Kensington gardens and Hyde Park of a Sunday are the great English show, and the finest ostentation in the world of large welldressed men and women, horses, dogs, and equipages of every imaginable description. English display is exterior, in pleasure grounds, parks, race courses, gardens, carriages, clothing, and, above all, horses and their equipments. French elegance ministers to the interior in furniture, theatres, mirrors, porcelain, and female dress, in which it excels. Italy is the preceptor of both in music, painting, statuary and architecture. French theatrical exhibitions are superior to English, not so much in any one thing as on the whole. The Italian opera is the model of all others. A notion predominates in England, that superior wealth begets the best taste and highest refinement; but has it or can it make the best opera, dinner, piece of music or painting?
Fashion is governed by the Salique law in London, where the tailor is a monarch. In Paris there is a queen mantua-maker and a king milliner, but no king tailor; and male dress is not a pure despotism. In London it is absolute; the monarch can do no wrong, as others of his trade can do no right. In Paris, the exquisite tribe is less numerous, but what there are, are more exquisite still than those of London, where it is a much larger race, no one of whom quite equals a very few inimitable French, but all of whom surpass most of the French beau-monde. Female Parisian dress is like the Parisian dialect-something inimitable by foreign or provincial attempts. English fashion is more exclusive than exquisite. It dwells, as probably fashion does every where, not only in the metropolis alone, but only in particular parts, streets, and even sides of certain streets. A stranger furnished from the city of London would be as much behind the modes of one mile further west, as if equipped in another hemisphere; the standard of taste is as different as in a different world.

• STORED ROWS:
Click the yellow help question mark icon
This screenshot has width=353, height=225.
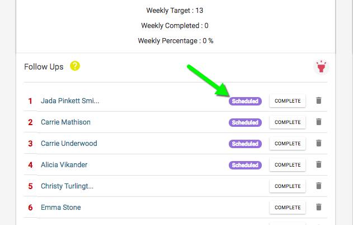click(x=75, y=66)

...

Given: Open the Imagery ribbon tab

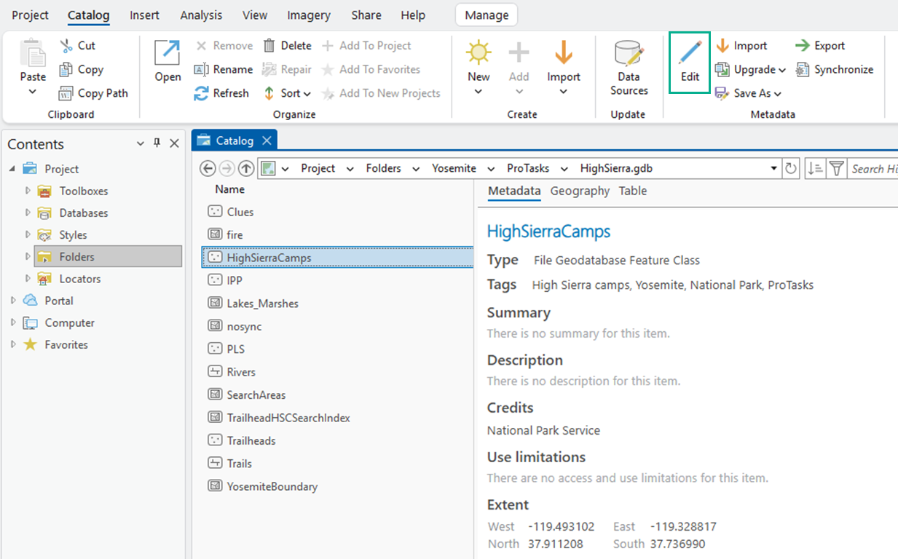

• WORK INSTRUCTIONS:
a) For each statement below, say whether it agrees with the passage on English and French fashion and quote the words of the passage that decide it: (i) English display is chiefly interior, in furniture and porcelain. (ii) The Italian opera is the model of all others. (iii) In Paris there is a king tailor.
b) Answer these questions from the passage on English and French fashion:
(i) Which country does it call the preceptor of both England and France in music, painting, statuary and architecture?
(ii) By what law is fashion governed in London?
(iii) To what is female Parisian dress likened?
c) Extend the passage on English and French fashion with a further paragraph that picks up after its final sentence.

• ANSWERS IN ORDER:
a)
(i) No: "English display is exterior"
(ii) Yes: "The Italian opera is the model of all others."
(iii) No: "but no king tailor"

b)
(i) Italy
(ii) The Salique law
(iii) The Parisian dialect

c)
Of all the superiorities of Great Britain, the domestic animal kingdom is the most unrivalled; the horse, cow, sheep, dog, hare, and rabbit. The English horse is unequalled; cart horse, dray horse, wagon horse, coach horse, stage horse, post horse, gig horse, race horse, hunter, saddle horse, and royal horse, (the cream-colored Hanoverian breed used by the monarch,) all distinct and each perfect in their kind. Pure lineage, perfect training, indefatigable grooming; at least one hundred thousand well mounted gentlemen and ladies all out every tolerable day in Eng
land, all attended by their well-mounted grooms, and innumerable vehicles drawn by noble horses, with picked footmen in flashy liveries, and coachmen altogether sui-generis, with their wigs and cocked hats, place this genre, if not for use, at least in appearance, beyond all other nations. The Duke before alluded to, told me that Sir William Draper, when serving in this country, sent him a racking horse, what I think he called a Narragansett, but that the rack was not liked in England, where it is, at least was, universally condemned as equally unnatural for the horse and ungraceful for the rider. I am not sure whether the English war horse is the best. General Moreau preferred the Andalusian horse; and M. de Haussez, one of Charles the Tenth's exiled ministers, in his interesting view of England, gives the preference to the Norman horse for labor and longevity. The continentals, therefore, do not give it up. I believe there is a general opinion on the Continent of Europe, that English cavalry are more showy than serviceable; they are said to have failed at Waterloo. The English clothe, physic, and pamper their horses more than others. There are also American turf-men who consider our race horses superior to the English; but I must confess that to all appearance nothing is comparable, in Europe or America, to the splendid whole of the English equestrian department-horse, carriage, coachman, footman, groom, and all-its entirety, nobility and perfection.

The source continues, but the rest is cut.